PROBLEM STATEMENT:
Your reply should contain nothing except the lines from the one with "Task: Open the Culture and benefits tab" through the end of the listing below, reproduced exactly and stripped of pictures.
----------
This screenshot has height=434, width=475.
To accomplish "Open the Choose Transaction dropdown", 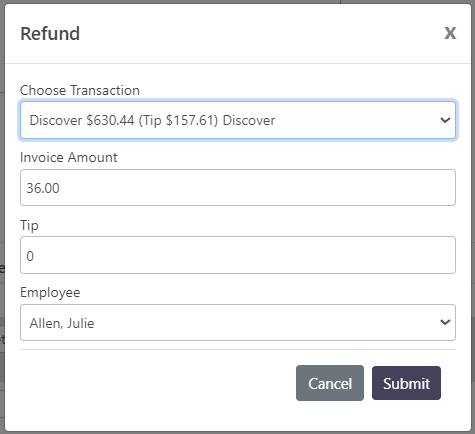I will coord(238,120).
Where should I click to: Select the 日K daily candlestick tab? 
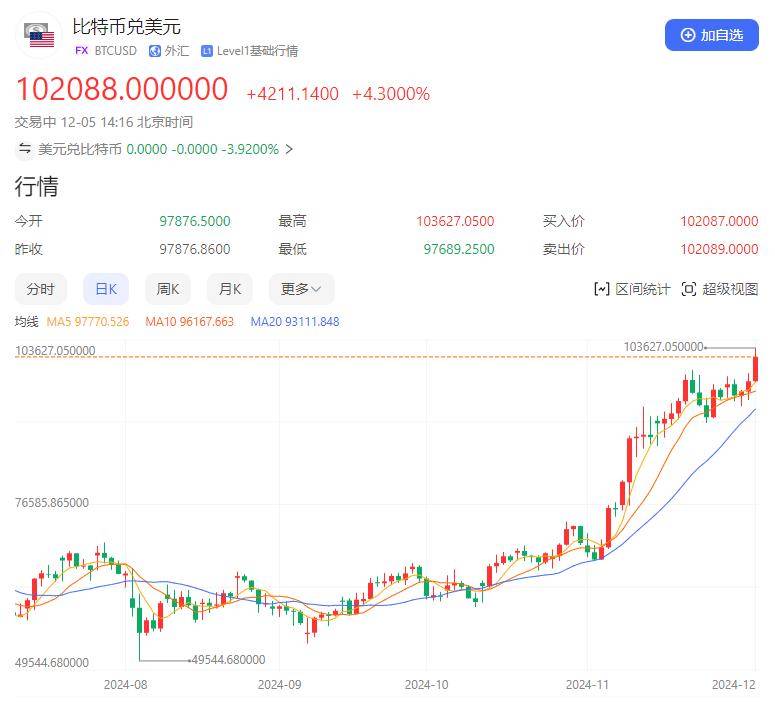(105, 289)
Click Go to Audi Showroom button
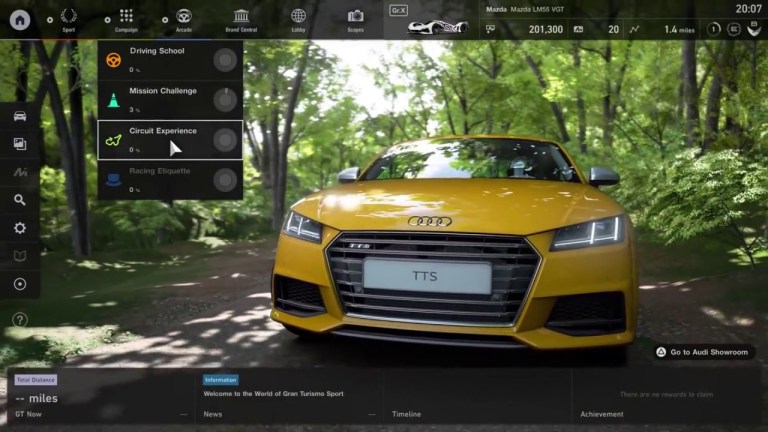 [704, 352]
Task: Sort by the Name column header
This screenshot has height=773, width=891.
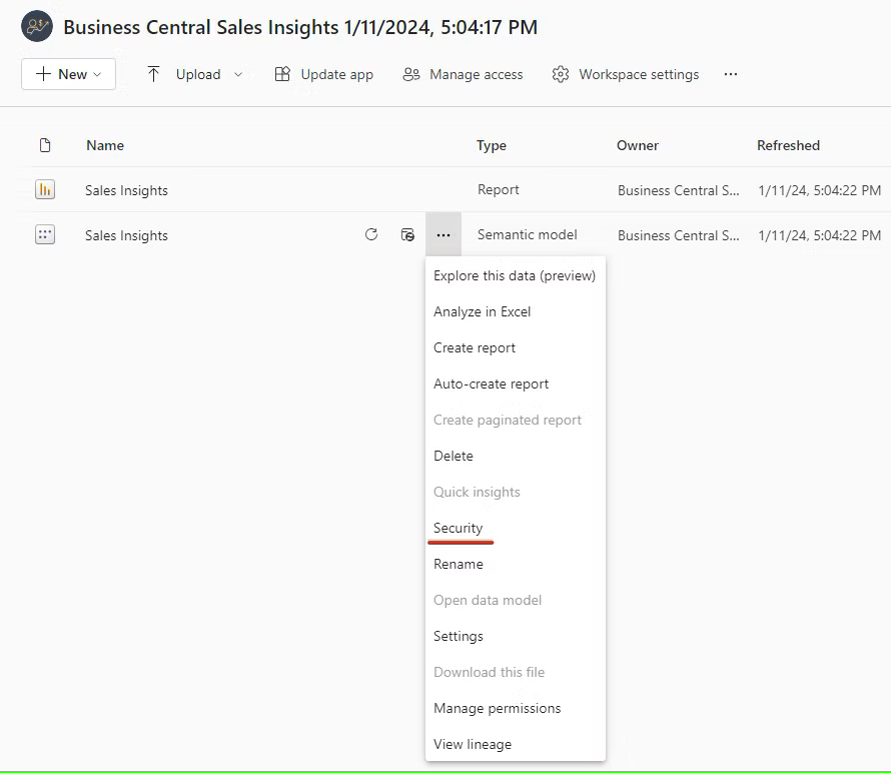Action: (x=105, y=145)
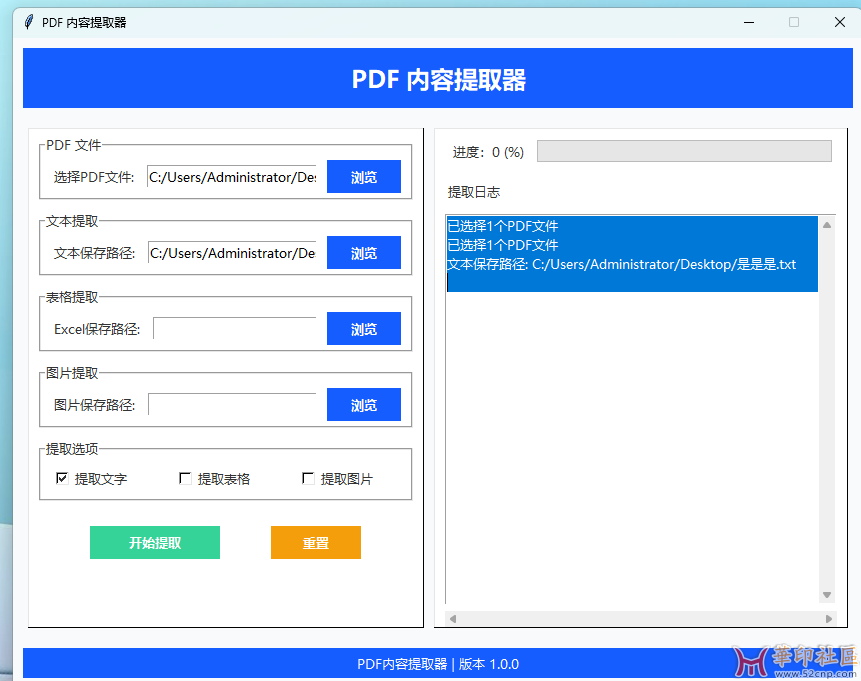
Task: Focus the Excel保存路径 input field
Action: click(235, 329)
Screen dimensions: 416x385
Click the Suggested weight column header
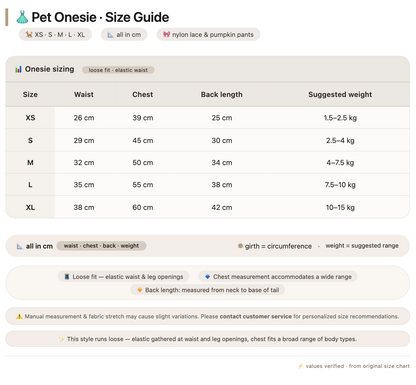pos(340,94)
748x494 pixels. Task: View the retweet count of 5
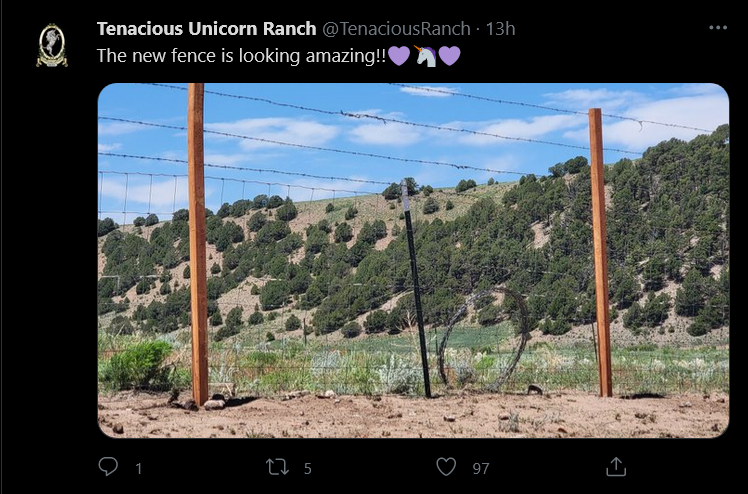click(x=308, y=469)
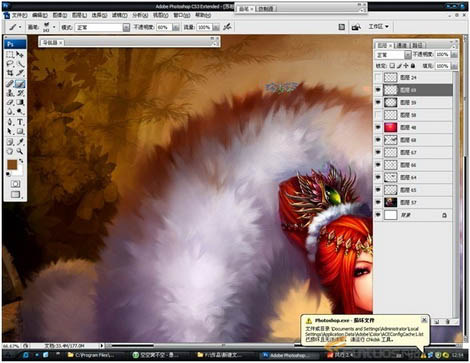Select the Move tool
The height and width of the screenshot is (363, 470).
(20, 55)
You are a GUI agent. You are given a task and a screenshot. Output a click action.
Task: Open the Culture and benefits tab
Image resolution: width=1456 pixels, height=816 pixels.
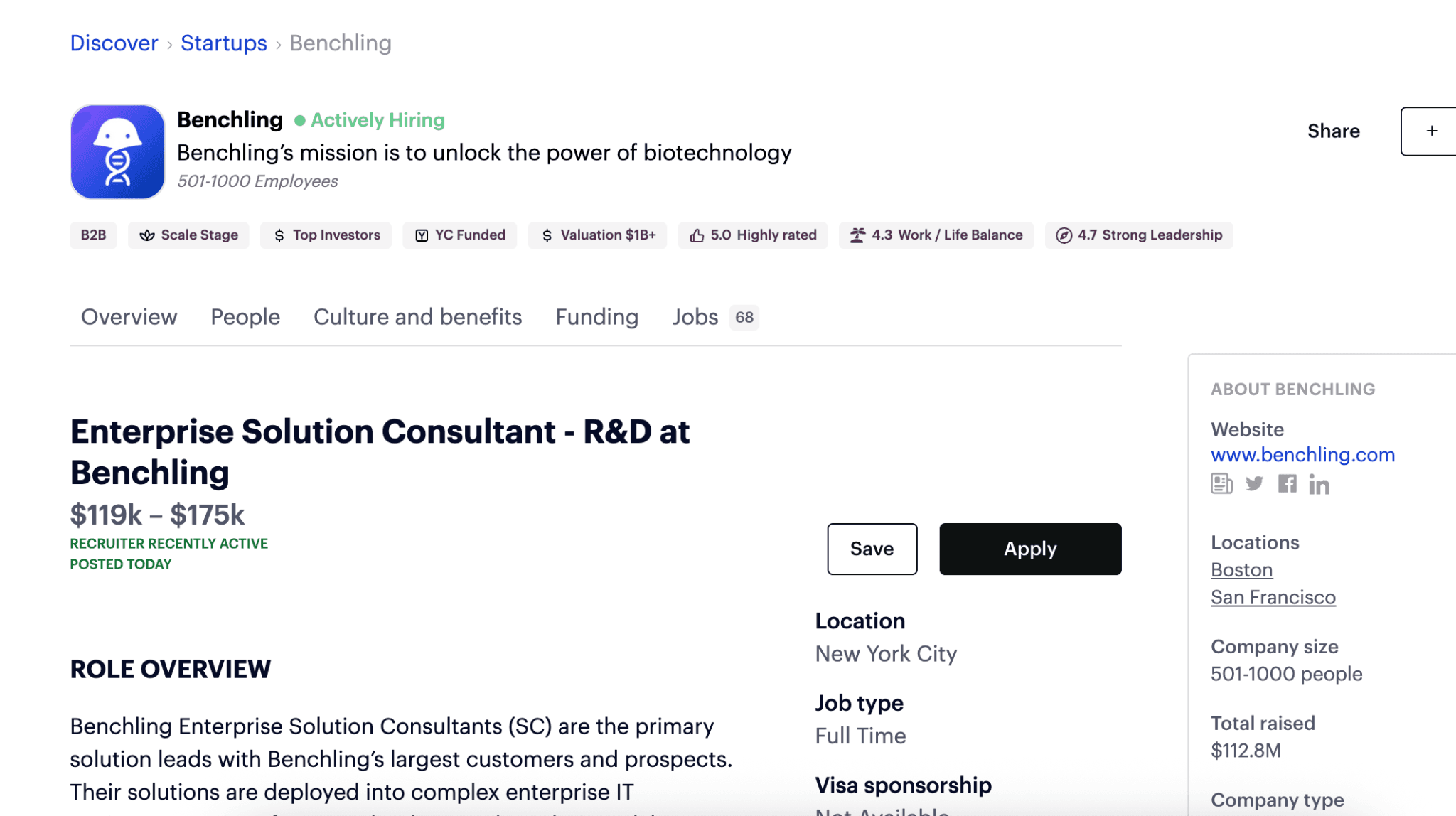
----------
RESPONSE TO THE TASK:
Task: Open the Culture and benefits tab
Image resolution: width=1456 pixels, height=816 pixels.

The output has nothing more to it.